Wie holt man sich eine Entschädigung?
Vergehen 25 Werktage, ohne dass der Pflegebedürftige oder seine Familie einen Bescheid im Briefkasten haben, dürfen sie eine finanzielle Entschädigung einfordern. Einem Antragsteller stehen dann sofort 70 Euro pro angefangener Woche als Pauschale zu. Diese Regelung war 2017 ebenfalls ausgesetzt, ist seit 1. Januar diesen Jahres aber wieder in Kraft. Sie gilt laut Bundesversicherungsamt auch für Fälle aus 2017.

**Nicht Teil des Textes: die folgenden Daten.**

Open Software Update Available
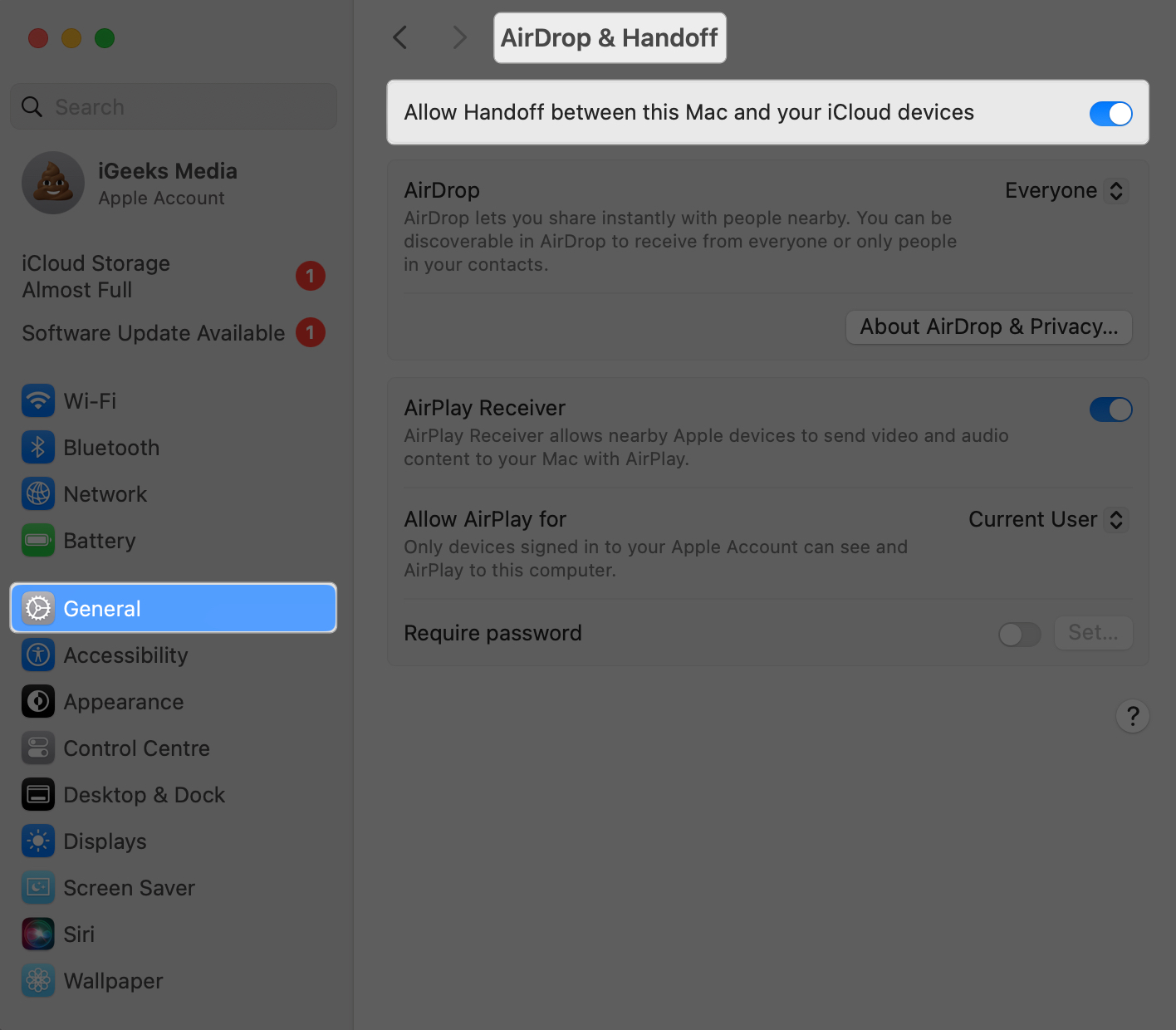This screenshot has width=1176, height=1030. point(153,332)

Die Berechnung ist gar nicht so einfach. Beispiel: Wer im Oktober 2017 einen Antrag stellte und am 20. Januar Bescheid bekam, hat noch keinen Anspruch. Die Frist war erst am 3. Februar verstrichen, nach genau 25 Werktagen. Die Regelung gilt nicht, wenn der Versicherte im Pflegeheim lebt und bereits mindestens Pflegegrad 2 hat.
Welchen Fehler sollte man nicht machen?
Wer dauerhaft Hilfe im Alltag braucht, sollte sich begutachten lassen. Ein Antrag bei der Pflegekasse sollte möglichst nicht auf die lange Bank geschoben werden. Denn: Entscheidend für eine mögliche Pflegeleistung ist der Tag, an dem der Antrag eingeht. Im Auftrag der Pflegekassen kommen die MDK-Experten dann ins Haus, um sich ein Bild vom Alltag des Patienten zu machen. Meist haben sie für die Begutachtung gerade mal eine Stunde Zeit. Von diesem einen Termin hängt ab, ob und wie viel die Pflegekasse zahlt.

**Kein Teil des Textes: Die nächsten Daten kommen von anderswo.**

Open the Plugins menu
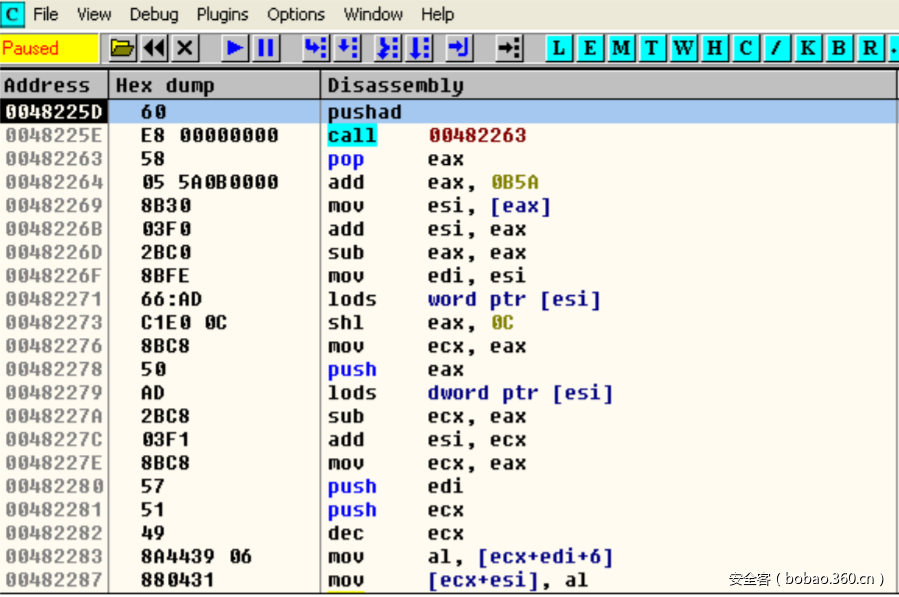Screen dimensions: 899x597 point(222,14)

Was sollten Betreuer und Angehörige wissen?
Sie sollten Patienten bei dem Termin nicht allein lassen. So mancher neigt aus Stolz und Scham dazu, Probleme zu verharmlosen. Der Gutachter prüft, ob sich jemand noch allein in der Wohnung bewegen kann, ob Treppensteigen schwerfällt, die räumliche und zeitliche Orientierung noch klappt.

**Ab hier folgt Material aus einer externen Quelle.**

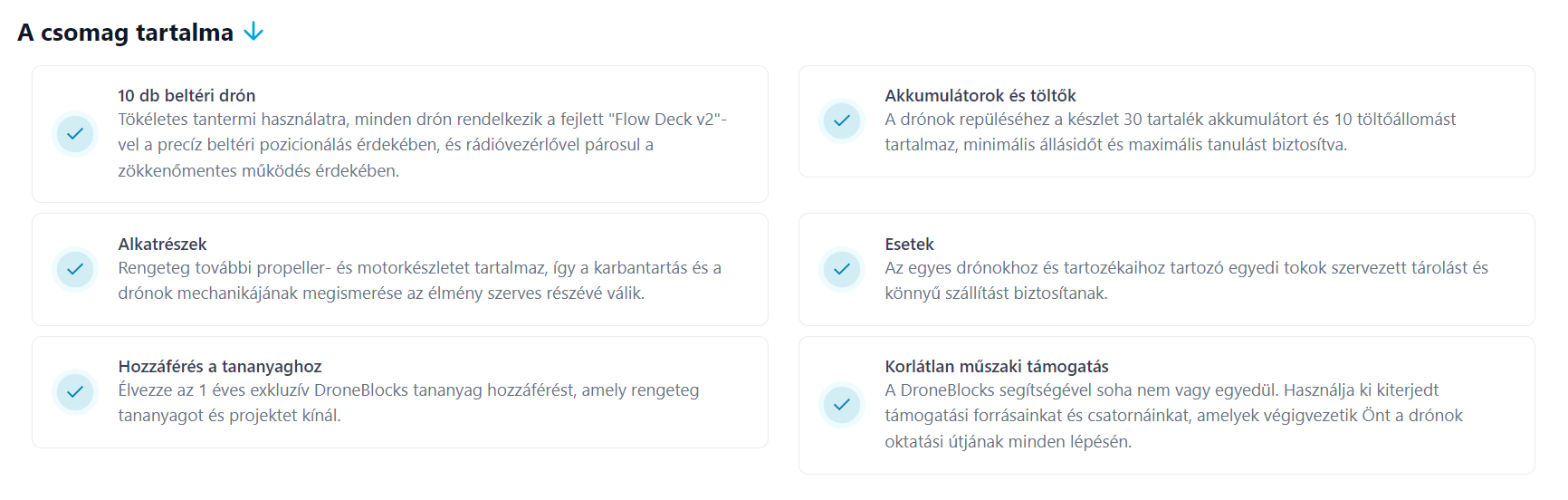Click the checkmark icon beside "Akkumulátorok és töltők"
1568x500 pixels.
click(x=842, y=120)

Ob jemand allein seine Medikamente einnehmen kann, beim Waschen und Essen bereits Hilfe braucht. Mithilfe eines etwas komplizierten Punktesystems von 0 bis 100 wird dann der Pflegegrad errechnet. Je unselbstständiger der Patient, desto höher seine Einstufung. Kostenfreie Informationen oder Online-Pflegegradrechner gibt es unter anderem auf den Internet-Seiten der Verbraucherzentralen.
Wann ist ein Widerspruch möglich?
Kommt eine Ablehnung oder ein niedrigerer Pflegegrad als erwartet, können Betroffene Widerspruch einlegen. 2017 wurden 12,9 Prozent der Anträge nach der neuen Berechnung abgelehnt. Über 17 Prozent bekamen lediglich Pflegegrad 1 attestiert. Das sorgte bei vielen Betroffenen für Unmut, wie Verbraucherschützer berichten. Denn: Erst ab Pflegegrad 2 besteht Anspruch auf eine Geldleistung. Bringt der Widerspruch keine Verbesserung, steht allerdings der Gang zum Sozialgericht offen. Weitere Informationen halten die Medizinischen Dienste bereit unter www.mdk.de.